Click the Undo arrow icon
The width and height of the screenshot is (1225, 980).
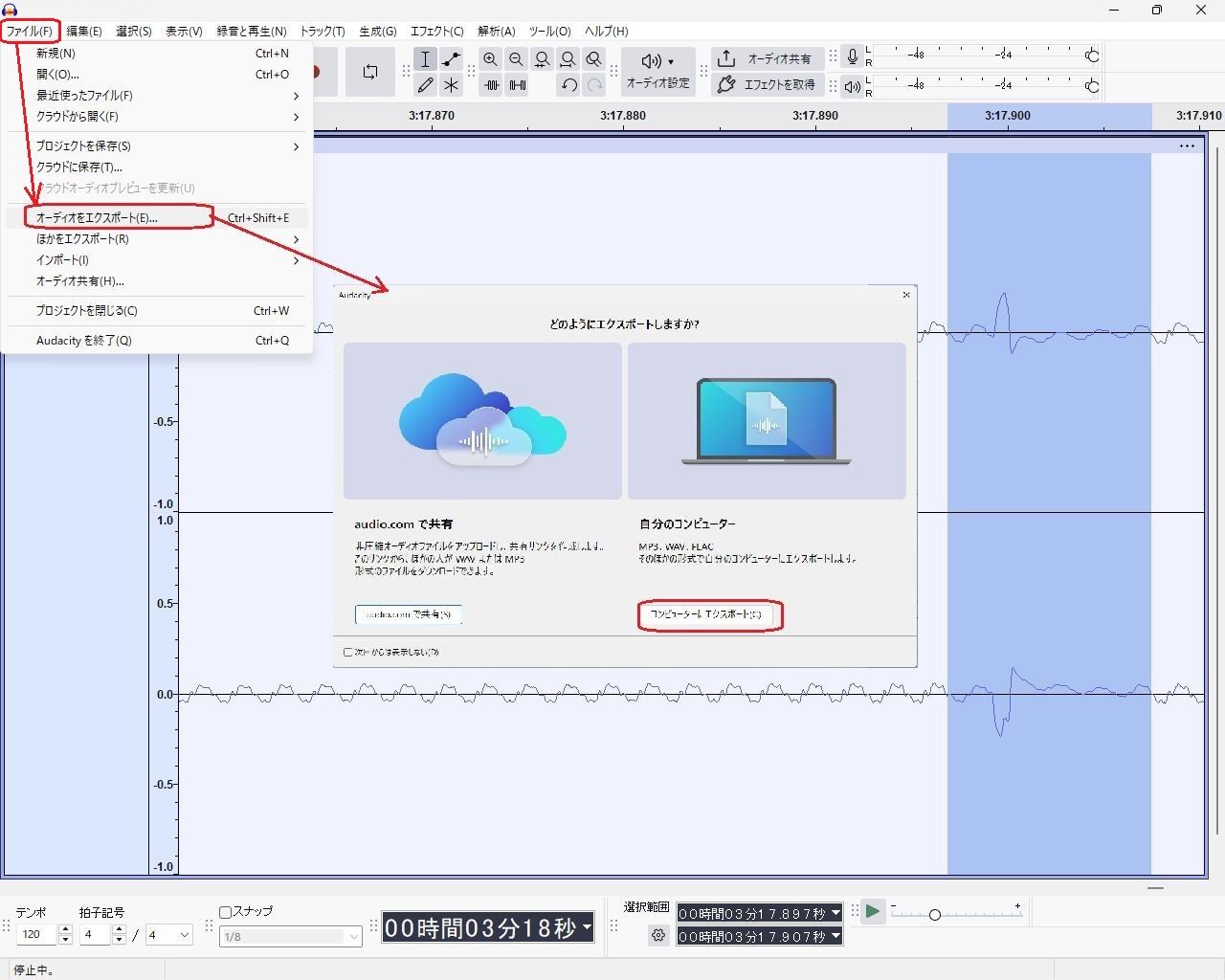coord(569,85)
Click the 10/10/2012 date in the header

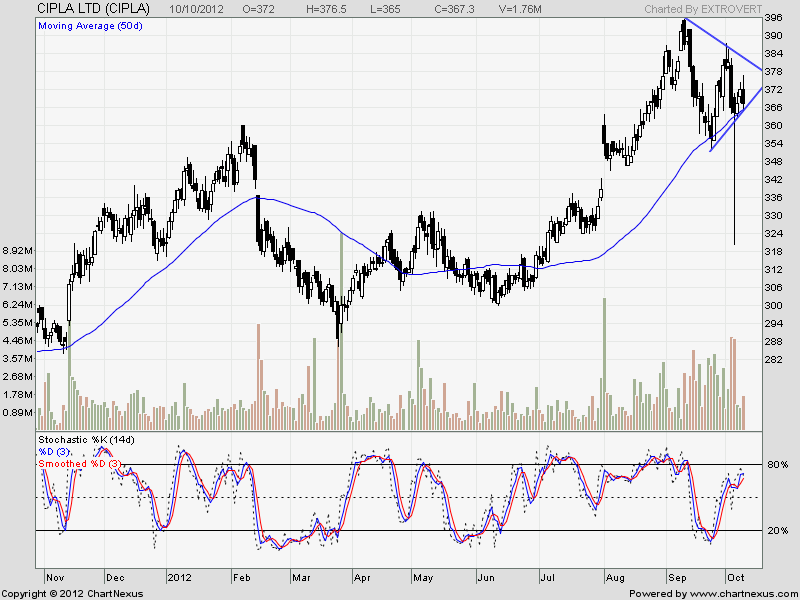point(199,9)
==================================================
Please rewrite the material above with "Click" replaced by "Tap" wherever it occurs, leaving everything else unchanged and the pictures out.

== The response ==
Tap the Undo arrow icon
The width and height of the screenshot is (1225, 980).
coord(569,85)
Tap the 10/10/2012 date in the header

point(199,9)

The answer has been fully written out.